Jahrelang zahlten Anleger für die Strategy-Aktie einen saftigen Aufpreis gegenüber den Bitcoin-Beständen des Unternehmens. Diese Zeiten sind vorbei. Das mNAV-Premium ist auf 1,00x zusammengeschrumpft. Die Aktie notiert damit nur noch zum fairen Marktwert ihrer digitalen Reserven.

Transparenz in der Bilanz

Michael Saylor setzt auf maximale Offenheit. Ein neues Dashboard zeigt nun die nackte Realität der Bilanz. Von den 843.775 gehaltenen Bitcoin bleiben nach Abzug aller Verbindlichkeiten deutlich weniger für die Stammaktionäre übrig. Die sogenannte „Net Reserve“ liegt laut aktuellen Daten bei rund 554.569 Bitcoin.

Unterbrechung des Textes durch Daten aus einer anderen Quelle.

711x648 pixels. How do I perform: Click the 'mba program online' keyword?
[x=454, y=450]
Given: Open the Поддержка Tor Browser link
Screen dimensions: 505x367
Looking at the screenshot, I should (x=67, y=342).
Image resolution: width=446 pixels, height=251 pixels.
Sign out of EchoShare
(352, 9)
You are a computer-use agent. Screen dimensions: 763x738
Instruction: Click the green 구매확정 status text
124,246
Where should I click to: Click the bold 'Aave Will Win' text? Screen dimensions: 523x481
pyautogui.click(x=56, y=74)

Parallel dazu drücken Verbindlichkeiten in Höhe von 22 Milliarden Dollar auf den Netto-Wert. Das Unternehmen füllt derweil seine Kassen über laufende Aktienverkaufsprogramme auf. Zuletzt sammelte Strategy so 263,5 Millionen Dollar ein. Die gesamten Barreserven kletterten dadurch auf 3,225 Milliarden Dollar.

Zinslast bremst Zukäufe

Das Management stellt den Ausbau der Bitcoin-Bestände momentan hinten an. Seit zwei Wochen ruhen die Zukäufe. Die Priorität hat sich verschoben: Liquidität für den Schuldendienst geht vor Expansion.

Hinzu kommen die laufenden Kosten der Kapitalstruktur. Das Unternehmen muss jährlich rund 1,8 Milliarden Dollar aufbringen. Dieser Betrag ist notwendig, um Zinsen und Vorzugsdividenden zu bedienen.

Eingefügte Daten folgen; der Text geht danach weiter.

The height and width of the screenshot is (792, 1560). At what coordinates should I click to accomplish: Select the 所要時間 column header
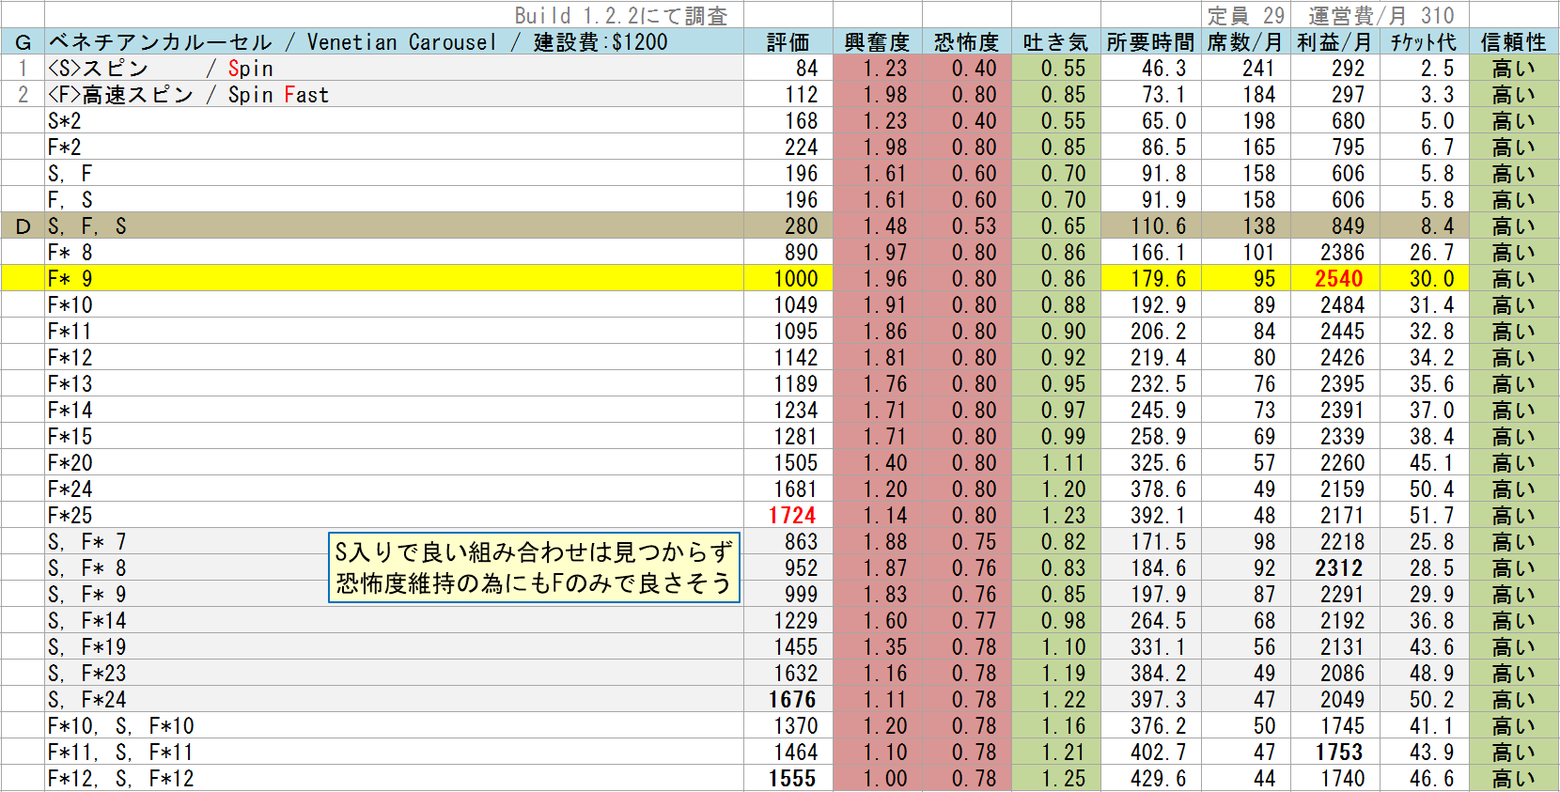pyautogui.click(x=1150, y=42)
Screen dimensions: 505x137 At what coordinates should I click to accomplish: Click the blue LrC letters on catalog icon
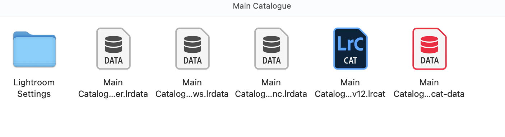tap(350, 43)
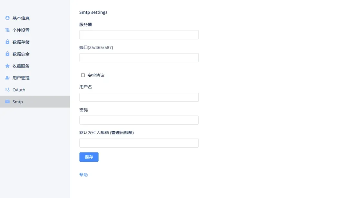Image resolution: width=349 pixels, height=198 pixels.
Task: Click the sliders icon beside 个性设置
Action: coord(7,30)
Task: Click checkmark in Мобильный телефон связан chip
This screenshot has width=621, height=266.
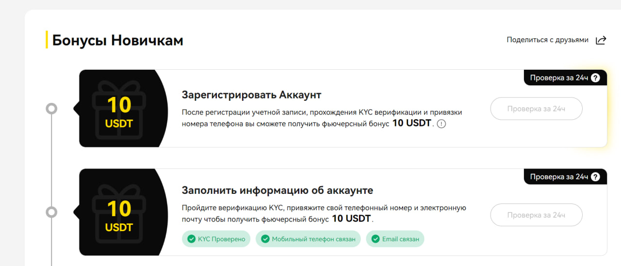Action: coord(265,239)
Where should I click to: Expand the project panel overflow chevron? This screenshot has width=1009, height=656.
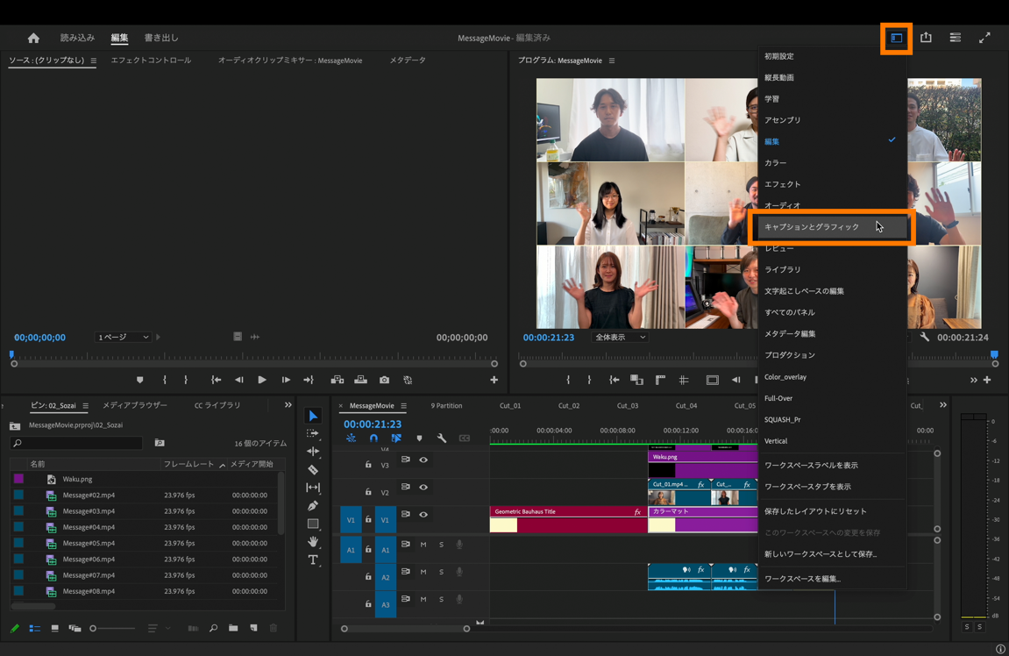click(x=288, y=405)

Der Aktienkurs spiegelt diesen erhöhten Druck wider. Seit Jahresbeginn verlor das Papier rund 39 Prozent an Wert. Mit einem Schlusskurs von 80,83 Euro rückt das Jahrestief von 71,91 Euro wieder in bedrohliche Nähe.

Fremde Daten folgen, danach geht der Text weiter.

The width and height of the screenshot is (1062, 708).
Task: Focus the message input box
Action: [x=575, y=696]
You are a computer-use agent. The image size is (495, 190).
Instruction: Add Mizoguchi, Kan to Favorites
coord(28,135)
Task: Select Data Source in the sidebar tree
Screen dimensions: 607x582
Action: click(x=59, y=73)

Quartalszahlen als Gradmesser

Ende Juli präsentiert das Unternehmen die Ergebnisse für das zweite Quartal. Im Fokus steht dabei die „BTC Yield“-Kennzahl. Dieser Wert misst, wie stark die Bitcoin-Bestände im Verhältnis zur Anzahl der ausgegebenen Aktien steigen. Strategy strebt hier eine jährliche Rendite zwischen vier und acht Prozent an.

Der anstehende Quartalsbericht wird Klarheit über die neue Bewertungslogik bringen. Stabilisiert sich das Kurs-Netto-Verhältnis dauerhaft bei 1,00, markiert dies den Abschied von der historischen Sonderrolle der Aktie. Investoren erhalten am letzten Juli-Wochenende detaillierte Einblicke in die operative Umsetzung dieser Strategie.